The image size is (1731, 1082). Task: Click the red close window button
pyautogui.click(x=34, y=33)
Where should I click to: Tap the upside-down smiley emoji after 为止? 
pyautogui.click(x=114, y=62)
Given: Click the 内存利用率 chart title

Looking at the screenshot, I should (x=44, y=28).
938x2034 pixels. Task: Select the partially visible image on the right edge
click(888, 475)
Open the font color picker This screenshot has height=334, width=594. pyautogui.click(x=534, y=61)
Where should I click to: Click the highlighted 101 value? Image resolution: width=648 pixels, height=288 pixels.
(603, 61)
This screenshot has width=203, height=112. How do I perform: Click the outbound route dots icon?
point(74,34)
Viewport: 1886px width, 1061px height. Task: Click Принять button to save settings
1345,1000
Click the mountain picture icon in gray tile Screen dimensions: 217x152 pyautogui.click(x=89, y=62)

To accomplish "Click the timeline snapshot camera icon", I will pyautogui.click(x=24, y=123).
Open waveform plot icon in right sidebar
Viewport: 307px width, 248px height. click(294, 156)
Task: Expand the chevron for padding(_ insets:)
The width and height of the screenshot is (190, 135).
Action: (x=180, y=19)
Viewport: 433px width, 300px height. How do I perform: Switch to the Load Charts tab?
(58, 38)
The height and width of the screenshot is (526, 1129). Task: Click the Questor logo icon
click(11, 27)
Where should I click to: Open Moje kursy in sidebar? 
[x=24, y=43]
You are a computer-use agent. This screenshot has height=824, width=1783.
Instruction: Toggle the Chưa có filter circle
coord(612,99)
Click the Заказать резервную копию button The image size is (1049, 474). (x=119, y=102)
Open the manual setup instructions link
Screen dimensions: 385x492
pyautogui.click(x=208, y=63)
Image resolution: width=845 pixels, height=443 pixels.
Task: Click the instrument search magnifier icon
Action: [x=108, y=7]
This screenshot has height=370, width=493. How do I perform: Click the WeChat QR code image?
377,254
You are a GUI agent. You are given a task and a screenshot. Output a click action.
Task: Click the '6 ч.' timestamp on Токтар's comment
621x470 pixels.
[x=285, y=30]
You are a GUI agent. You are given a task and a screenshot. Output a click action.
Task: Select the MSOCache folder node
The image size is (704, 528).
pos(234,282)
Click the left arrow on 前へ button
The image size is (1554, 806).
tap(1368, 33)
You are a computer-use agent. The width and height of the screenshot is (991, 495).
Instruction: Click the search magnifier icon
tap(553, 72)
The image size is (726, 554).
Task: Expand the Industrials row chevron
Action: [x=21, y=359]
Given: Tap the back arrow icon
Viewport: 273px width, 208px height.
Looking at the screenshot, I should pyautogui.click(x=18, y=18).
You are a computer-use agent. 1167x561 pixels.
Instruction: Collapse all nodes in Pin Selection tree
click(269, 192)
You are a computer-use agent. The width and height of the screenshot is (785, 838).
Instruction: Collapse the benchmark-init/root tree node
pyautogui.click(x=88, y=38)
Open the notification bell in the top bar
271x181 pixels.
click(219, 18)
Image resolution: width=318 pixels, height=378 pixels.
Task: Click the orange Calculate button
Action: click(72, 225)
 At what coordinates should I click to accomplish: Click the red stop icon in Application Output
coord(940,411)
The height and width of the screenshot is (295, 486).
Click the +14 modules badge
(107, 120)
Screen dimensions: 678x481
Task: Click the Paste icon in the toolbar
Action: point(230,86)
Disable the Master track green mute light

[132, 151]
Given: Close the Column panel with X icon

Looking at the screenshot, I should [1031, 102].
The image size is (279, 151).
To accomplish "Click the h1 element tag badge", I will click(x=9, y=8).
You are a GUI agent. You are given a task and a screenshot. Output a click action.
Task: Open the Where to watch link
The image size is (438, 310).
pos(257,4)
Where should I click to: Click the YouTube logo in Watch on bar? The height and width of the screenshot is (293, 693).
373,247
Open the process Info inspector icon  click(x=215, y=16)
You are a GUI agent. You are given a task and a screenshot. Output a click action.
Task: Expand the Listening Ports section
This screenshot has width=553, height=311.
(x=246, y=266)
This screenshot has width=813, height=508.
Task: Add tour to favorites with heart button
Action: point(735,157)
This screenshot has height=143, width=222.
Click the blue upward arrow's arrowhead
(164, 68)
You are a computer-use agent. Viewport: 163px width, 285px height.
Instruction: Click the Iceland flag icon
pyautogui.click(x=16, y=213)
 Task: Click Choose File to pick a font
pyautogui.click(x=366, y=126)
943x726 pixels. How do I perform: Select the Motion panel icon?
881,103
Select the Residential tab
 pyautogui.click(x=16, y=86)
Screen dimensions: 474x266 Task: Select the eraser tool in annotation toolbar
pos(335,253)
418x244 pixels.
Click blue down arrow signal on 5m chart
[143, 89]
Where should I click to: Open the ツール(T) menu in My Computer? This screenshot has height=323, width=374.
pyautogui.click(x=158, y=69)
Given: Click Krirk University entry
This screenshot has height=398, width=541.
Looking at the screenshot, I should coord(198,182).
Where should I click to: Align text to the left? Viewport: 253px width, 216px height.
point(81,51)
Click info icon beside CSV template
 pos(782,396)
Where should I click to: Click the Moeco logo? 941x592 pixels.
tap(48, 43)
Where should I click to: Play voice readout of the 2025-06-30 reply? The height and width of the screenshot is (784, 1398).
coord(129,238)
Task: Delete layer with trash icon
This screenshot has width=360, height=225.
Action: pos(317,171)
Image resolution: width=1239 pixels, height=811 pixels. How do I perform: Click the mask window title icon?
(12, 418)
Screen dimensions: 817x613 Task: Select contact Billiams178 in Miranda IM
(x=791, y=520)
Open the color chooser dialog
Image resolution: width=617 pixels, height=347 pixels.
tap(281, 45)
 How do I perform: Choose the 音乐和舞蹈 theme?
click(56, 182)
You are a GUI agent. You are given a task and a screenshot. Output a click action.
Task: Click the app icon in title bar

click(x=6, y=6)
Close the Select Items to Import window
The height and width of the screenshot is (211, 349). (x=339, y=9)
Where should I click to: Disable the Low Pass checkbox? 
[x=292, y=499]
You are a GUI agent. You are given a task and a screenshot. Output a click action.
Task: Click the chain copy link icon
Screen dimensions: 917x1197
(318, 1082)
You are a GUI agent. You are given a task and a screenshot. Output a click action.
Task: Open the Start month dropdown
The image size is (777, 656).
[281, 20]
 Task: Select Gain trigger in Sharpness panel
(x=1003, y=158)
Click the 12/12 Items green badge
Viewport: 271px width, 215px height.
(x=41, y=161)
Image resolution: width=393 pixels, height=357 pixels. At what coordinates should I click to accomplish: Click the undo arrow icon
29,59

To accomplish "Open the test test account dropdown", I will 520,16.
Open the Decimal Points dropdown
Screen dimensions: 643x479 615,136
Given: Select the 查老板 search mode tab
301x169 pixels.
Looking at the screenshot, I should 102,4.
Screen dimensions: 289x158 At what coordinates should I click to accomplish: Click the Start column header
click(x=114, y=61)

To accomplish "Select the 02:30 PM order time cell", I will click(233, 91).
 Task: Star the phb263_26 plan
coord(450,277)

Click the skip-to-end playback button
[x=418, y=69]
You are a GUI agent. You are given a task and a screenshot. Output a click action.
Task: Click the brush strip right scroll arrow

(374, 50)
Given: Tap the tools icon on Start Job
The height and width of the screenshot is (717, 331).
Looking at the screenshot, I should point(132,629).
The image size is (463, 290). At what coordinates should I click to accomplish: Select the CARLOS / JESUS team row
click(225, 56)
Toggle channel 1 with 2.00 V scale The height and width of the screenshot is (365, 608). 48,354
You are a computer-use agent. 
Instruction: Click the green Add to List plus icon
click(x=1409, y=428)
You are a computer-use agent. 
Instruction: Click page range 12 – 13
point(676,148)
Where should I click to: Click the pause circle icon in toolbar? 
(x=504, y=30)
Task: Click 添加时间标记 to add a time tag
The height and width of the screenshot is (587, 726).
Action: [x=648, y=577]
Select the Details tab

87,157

(TASK TO CARRY OUT): Within the entries, determine the count of lines containing the string "link" and output it alone.

(RESULT OF THIS EXERCISE): 3